In homogeneous mediums scalar acoustic fields fulfil the Helmholtz equation:
$$\left(\nabla^2 + \frac{\omega^2}{c_a^2}\right) \psi = 0$$
where $\omega$ is the waves angular frequency, $c_a = \sqrt{\frac{K}{\rho}}$ the speed of sound in the medium, $\rho$ the medium's mass density and $K$ its bulk modulus.
Therefore, if you have a plane wave travelling in a medium of relatively low speed and it is incident at a glancing angle on a plane interface with a medium of relatively high speed and if the angle of incidence $\theta$ is greater than the critical angle $\theta_c$ where:
$$\sin\theta_c = \frac{c_{a,1}}{c_{a,2}} = \sqrt{\frac{K_1\,\rho_2}{K_2\,\rho_1}}$$
where $c_{a,1}$ is the speed of sound in the first (slower) medium and $c_{a,2}$ that of the second (faster) medium, then there will be total internal reflexion. Therefore, there will be an evanescent wave tunnelling into the second (faster) medium, with a Goos-Hänchen phase shift. Scalar wave theory (i.e. waves fulfilling the Helmholtz equation) is all that is needed to account for this phenomenon in optics, so there is a precise mathematical analogy between this acoustic example and my answer here where I derive the evanescent wave and the Goos-Hänchen phase shift.
So now, if you have a discretised model of such a system: i.e. two "mediums" made of a spring and mass lattices with a plane interface between them, you can have total internal reflexion and the continuum, Helmholtz-equation-fulfilling waves as long as $\lambda = 2\pi c_a/\omega$ is much longer than the lattice spacing in both mediums. Therefore, you must get approximately evanescent waves on the high velocity medium side.
It is likely even possible for discretised exactly exponentially decaying waves to be derived mathematically in the lattice without thinking of them as approximation to the continuum Helmholtz equation modes: the lattice will support discretised sine waves. You could probably derive the theory with $z$-Transformed discretised propagation equations instead of Laplace / Fourier transformed Helmholtz equations.
I have added the acoustics tag to your question because there is definitely an acoustic element to this question. Hopefully an acoustics expert can confirm the above and describe mechanical evanescent waves more directly.
Further answer after new comments
Great, total internal reflection is what I was now going to try. In fact the system I'm looking for needn't be discrete - I'd be happy with a continuous model. I tested on discrete one because I could make band gap there. What bothers me in total internal reflection is that it seems to be fundamentally multidimensional. Do you have any ideas on getting this effect in 1 dimension?

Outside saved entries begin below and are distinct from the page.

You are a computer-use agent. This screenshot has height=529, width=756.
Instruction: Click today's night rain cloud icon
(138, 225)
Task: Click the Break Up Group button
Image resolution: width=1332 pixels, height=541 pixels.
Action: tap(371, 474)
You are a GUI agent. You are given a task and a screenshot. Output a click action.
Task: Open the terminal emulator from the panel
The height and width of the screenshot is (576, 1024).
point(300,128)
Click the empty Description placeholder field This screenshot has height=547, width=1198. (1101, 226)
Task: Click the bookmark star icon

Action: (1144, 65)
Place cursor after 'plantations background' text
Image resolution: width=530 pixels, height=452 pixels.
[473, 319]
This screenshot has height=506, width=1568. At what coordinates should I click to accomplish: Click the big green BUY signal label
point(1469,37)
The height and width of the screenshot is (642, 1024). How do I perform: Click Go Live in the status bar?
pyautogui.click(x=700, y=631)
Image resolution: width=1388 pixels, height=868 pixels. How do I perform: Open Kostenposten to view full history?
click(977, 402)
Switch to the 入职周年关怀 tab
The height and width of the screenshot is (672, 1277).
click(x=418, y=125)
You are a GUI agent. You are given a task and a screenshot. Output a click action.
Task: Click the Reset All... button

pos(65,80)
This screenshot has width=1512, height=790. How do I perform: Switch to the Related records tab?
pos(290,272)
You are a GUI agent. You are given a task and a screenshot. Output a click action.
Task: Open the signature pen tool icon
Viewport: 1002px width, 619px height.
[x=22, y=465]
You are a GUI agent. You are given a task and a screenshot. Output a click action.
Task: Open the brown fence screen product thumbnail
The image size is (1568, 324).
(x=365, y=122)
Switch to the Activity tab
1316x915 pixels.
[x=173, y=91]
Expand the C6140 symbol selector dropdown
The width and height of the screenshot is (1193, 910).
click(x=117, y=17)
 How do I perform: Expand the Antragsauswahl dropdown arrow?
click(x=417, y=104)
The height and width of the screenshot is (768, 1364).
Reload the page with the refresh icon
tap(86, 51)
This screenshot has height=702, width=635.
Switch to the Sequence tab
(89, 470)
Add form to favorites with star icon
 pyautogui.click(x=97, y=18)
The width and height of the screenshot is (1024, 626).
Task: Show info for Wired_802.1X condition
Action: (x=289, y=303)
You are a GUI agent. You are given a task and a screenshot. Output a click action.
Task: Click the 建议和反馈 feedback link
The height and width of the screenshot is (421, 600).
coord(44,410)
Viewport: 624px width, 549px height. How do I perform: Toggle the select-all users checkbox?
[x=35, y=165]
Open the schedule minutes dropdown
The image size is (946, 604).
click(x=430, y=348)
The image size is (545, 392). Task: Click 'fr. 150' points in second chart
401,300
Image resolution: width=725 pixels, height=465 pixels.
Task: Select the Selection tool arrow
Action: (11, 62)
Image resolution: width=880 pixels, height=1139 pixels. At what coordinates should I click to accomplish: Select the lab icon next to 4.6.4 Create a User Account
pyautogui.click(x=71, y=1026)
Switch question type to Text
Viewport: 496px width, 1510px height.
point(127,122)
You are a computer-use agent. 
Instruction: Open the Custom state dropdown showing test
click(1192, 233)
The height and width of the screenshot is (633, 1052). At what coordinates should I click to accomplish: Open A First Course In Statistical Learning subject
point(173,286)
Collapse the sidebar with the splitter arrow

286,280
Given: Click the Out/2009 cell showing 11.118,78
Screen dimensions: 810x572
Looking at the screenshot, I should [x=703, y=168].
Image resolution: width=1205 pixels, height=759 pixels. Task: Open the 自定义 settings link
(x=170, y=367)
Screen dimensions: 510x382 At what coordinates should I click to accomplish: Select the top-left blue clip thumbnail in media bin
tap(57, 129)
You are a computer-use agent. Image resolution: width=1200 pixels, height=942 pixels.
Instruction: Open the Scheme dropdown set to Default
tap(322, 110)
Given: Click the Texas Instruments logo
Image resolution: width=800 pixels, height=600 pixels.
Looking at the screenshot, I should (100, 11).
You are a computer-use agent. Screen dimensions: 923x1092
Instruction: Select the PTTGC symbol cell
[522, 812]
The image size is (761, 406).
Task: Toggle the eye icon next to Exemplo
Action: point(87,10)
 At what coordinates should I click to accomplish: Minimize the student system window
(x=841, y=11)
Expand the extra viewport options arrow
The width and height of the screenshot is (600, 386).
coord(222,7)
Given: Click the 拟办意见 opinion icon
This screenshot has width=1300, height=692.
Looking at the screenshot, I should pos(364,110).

This is a very good point. I agree with you that you need two or more dimensions for total internal reflexion and this is a fundamental limitation because TIR is a glancing phenomenon - the result of a component of the wavevector projected onto an interface such that the wavevector component $k_x^\prime$ is higher than the wavevector magnitude $k^\prime$ in the new medium so that the new axial component $k_z^\prime$, which fulfils the Fourier transformed Helmholtz equation ${k_z^\prime}^2 + {k_x^\prime}^2 = k^2$ so that ${k_z^\prime}^2 < 0$.
If you are interested in one dimension, then I believe that truly there are no truly one dimensional evanescent plane waves.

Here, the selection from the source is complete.